Plus à droite la paroi, aujourd'hui très détruite, montrait un couple assis.

b)- Registre inférieur

Trois fils et deux filles rendent hommage à Neferhotep et à son épouse. Neferhotep tient dans la main gauche un tissu replié tandis que sa main droite empoigne un sceptre Sekhem. Il porte un large collier de perles multicolores. Sa perruque est blanche,striée de noir ( vue tb_1720) ce qui n'indique pas nécessairement un âge avancé, mais plutôt son statut d'aïeul d'une vaste famille (une représentation similaire se trouve dans la tombe TT290 d'Irynefer ( vue is_19). Iyemouaou, son épouse, entoure ses épaules de ses bras ; elle aussi porte un large collier ; sa perruque noire est doublée d'un serre-tête et d'une tige de lotus, sans cône festif. Le premier fils tend un bouquet à ses parents.

c)- À l'extrême droite

( vue Wild, pl 4 ; vue tb_1715) On trouve ce qui reste de l'image de la dame Iy, l'épouse de Nebnefer derrière son mari qui, lui, se tient sur la paroi sud-ouest "Sa fille, qui fait vivre son nom, Iy, juste de voix auprès d'Osiris [...]" ; c'est également là que commence le texte explicatif peint en beaux hiéroglyphes de couleur, qui se termine devant Iy : "Apporter toutes choses bonnes et pures pour ton Ka, Osiris, maître de l'Occident, Ounnefer, maître de la Terre Sacrée, le contremaître de l'équipe de la Place de Vérité, Neferhotep. Son fils, qui fait vivre son nom, le contremaître de l'équipe de la Place de Vérité, Nebnefer, juste de voix auprès du grand dieu. Sa sœur, la chanteuse de Khnoum, Satet et Anouket".
Iy tient en main deux instruments à connotation hathorique : un sistre dans la main droite, un collier Menat et son contrepoids dans la main gauche. Selon la coutume de l'époque ramesside, la tunique est ample, occupant une place significative dans la composition.
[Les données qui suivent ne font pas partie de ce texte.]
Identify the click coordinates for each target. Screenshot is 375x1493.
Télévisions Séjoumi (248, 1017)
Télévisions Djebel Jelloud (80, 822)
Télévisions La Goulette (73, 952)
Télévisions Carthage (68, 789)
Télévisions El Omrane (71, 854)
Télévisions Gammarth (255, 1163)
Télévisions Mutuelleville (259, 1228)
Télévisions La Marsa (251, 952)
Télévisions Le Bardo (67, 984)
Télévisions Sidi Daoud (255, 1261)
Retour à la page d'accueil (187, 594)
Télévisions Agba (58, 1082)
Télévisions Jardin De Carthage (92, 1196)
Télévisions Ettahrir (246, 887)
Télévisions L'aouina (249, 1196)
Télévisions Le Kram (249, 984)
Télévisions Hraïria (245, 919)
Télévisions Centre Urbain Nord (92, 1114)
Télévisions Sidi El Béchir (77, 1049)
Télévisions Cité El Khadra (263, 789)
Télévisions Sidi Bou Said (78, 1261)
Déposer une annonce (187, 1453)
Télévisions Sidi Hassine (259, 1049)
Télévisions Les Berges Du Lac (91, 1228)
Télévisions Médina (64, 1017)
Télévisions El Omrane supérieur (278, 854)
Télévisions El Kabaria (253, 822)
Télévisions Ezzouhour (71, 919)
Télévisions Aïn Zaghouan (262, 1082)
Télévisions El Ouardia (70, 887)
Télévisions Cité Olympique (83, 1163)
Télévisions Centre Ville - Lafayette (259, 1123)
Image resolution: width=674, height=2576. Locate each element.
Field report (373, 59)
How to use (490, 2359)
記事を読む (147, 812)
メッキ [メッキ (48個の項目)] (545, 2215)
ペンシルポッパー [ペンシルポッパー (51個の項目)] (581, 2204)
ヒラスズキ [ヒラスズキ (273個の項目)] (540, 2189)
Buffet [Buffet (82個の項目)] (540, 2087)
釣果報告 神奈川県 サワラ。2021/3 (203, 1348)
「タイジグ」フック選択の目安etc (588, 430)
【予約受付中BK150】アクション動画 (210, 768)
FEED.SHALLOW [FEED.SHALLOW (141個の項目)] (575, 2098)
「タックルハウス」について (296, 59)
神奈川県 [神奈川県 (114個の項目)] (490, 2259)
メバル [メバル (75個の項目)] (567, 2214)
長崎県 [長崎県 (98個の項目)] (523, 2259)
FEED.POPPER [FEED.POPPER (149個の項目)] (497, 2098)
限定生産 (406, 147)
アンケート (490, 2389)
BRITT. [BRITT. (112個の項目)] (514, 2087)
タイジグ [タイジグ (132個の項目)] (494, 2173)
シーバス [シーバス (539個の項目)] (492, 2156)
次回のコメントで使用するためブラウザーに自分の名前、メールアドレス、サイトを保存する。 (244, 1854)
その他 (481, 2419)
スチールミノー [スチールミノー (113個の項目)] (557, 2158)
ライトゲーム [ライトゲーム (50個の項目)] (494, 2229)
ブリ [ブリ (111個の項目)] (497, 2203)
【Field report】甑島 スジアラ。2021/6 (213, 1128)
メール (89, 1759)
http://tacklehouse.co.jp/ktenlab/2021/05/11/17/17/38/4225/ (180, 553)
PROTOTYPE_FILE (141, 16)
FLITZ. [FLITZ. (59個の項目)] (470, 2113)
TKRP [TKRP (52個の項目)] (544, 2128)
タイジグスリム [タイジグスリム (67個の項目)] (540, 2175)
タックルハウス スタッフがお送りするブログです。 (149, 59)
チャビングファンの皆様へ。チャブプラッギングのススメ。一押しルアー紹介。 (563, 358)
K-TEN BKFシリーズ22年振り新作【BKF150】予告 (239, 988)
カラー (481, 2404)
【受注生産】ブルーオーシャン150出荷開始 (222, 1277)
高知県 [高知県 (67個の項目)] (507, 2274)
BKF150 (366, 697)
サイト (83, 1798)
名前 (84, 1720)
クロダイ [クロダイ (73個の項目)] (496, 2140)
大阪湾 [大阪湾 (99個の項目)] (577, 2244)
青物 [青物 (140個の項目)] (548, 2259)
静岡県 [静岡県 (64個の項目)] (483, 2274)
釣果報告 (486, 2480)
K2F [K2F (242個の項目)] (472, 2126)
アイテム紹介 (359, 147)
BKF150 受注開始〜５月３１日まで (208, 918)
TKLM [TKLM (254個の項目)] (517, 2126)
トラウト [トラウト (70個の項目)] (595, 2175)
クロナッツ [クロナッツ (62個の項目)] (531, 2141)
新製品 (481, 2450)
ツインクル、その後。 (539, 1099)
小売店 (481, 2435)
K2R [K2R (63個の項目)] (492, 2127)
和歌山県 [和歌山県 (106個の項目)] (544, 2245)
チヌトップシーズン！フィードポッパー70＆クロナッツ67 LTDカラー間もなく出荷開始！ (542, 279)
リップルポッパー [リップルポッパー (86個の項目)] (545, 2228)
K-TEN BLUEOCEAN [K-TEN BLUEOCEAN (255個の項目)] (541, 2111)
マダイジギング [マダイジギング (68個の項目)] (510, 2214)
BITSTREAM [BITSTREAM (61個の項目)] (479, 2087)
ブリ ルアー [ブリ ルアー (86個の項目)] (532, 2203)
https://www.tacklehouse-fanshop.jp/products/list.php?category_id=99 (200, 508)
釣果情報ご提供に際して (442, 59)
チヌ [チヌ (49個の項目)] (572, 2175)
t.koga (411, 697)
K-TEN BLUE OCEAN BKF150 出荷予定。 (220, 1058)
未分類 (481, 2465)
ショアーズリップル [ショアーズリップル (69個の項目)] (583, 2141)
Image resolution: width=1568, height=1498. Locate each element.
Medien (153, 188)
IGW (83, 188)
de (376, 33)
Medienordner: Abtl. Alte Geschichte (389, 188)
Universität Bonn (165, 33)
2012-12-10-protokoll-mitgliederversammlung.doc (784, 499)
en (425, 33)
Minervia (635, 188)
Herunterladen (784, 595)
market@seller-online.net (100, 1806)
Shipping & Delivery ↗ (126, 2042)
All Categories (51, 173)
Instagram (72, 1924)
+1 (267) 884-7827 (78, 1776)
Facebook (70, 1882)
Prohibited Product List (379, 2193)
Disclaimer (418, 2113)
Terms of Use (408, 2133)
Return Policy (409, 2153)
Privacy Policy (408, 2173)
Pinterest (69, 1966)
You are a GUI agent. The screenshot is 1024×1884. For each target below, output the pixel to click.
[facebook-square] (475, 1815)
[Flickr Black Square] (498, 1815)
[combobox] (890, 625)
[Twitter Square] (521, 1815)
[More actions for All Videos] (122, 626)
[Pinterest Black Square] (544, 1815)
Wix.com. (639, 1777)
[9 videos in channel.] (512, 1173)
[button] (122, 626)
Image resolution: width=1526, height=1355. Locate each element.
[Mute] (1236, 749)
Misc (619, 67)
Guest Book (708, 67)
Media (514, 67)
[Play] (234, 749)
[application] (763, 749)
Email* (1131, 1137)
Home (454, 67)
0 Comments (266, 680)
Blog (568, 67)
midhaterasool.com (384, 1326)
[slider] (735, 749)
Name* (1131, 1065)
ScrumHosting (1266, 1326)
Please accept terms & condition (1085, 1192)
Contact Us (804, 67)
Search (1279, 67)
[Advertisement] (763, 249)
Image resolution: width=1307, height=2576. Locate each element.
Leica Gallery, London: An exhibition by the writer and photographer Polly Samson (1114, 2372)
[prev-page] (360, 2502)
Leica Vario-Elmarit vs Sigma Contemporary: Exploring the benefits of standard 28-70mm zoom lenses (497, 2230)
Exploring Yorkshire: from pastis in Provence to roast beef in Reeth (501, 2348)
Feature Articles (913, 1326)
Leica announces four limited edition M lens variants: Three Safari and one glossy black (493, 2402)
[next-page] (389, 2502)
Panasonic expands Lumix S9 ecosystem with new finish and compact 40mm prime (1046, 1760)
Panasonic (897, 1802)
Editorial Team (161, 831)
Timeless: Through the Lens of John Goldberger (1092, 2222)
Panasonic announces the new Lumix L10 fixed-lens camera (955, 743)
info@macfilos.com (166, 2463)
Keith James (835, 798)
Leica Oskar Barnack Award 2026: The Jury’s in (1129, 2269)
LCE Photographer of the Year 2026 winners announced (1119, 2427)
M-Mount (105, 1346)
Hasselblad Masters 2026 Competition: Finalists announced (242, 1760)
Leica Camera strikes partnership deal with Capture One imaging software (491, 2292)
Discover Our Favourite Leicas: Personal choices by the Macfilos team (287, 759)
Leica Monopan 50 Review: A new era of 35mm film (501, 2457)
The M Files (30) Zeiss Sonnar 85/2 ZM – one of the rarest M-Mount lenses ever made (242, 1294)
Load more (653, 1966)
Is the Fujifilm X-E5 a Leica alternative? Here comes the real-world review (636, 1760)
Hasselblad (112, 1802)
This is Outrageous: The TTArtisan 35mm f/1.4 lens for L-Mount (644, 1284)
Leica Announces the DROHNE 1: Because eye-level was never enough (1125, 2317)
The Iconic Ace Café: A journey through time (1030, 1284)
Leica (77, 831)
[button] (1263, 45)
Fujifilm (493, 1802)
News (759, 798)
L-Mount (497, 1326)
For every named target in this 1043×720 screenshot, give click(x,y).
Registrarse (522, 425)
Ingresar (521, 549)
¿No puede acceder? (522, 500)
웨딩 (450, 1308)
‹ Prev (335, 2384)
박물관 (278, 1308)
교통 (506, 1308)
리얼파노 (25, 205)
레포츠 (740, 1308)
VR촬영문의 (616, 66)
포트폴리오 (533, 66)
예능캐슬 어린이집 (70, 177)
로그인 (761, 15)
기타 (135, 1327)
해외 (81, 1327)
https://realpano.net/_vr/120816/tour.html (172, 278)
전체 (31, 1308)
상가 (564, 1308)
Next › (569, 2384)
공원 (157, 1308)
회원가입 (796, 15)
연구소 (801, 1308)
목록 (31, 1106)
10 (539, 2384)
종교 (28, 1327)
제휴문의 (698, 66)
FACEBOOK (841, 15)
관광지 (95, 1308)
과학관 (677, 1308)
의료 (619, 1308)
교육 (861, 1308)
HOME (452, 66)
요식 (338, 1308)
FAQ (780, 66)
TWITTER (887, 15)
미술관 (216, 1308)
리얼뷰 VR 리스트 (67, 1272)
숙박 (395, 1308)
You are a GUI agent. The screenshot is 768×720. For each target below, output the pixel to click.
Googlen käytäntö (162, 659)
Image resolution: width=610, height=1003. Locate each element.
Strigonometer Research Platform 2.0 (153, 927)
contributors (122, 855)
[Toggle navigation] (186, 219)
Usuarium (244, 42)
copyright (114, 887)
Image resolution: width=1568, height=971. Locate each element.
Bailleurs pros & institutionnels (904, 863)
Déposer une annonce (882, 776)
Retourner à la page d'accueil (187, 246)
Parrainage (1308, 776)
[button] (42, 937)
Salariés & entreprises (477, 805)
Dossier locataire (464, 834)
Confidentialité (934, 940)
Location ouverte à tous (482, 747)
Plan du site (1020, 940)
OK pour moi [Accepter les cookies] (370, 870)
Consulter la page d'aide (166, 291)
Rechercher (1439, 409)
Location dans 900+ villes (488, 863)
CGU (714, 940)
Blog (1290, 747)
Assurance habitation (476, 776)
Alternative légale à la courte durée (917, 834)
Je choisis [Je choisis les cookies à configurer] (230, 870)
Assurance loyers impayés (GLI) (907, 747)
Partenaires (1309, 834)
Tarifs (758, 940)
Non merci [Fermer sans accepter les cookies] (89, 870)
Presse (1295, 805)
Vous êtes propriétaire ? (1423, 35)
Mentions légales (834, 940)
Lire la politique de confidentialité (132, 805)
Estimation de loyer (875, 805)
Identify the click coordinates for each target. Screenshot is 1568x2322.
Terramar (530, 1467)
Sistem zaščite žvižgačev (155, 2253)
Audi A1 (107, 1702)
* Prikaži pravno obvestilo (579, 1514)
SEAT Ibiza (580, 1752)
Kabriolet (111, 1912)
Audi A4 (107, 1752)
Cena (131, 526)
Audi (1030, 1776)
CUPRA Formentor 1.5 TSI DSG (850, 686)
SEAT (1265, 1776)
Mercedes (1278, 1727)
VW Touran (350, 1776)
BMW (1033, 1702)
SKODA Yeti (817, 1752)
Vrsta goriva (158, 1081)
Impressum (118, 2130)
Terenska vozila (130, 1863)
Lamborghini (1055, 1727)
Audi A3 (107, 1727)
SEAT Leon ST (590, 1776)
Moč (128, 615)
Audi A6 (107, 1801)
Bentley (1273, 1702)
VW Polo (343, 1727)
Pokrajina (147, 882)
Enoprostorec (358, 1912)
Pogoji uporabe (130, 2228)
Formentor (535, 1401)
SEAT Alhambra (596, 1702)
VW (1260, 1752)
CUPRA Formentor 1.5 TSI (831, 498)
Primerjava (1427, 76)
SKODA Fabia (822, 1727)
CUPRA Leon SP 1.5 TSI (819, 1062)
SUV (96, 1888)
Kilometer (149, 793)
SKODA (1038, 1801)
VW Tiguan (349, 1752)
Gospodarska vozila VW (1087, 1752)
3)- Paroi sud-ouest (à gauche de l'entrée du naos)

( vue tb_1707) Elle est occupée par le début de la scène que nous venons de décrire, avec Neferhotep portant un brasero, en adoration devant un kiosque où siège une divinité - où siégeait plutôt, car Osiris a complètement disparu. Derrière lui se tenait la déesse de l'Ouest qui protégeait le dieu de ses bras ailés. Devant le kiosque se trouve un guéridon sur lequel est posée une aiguière dorée entourée d'une couronne végétale.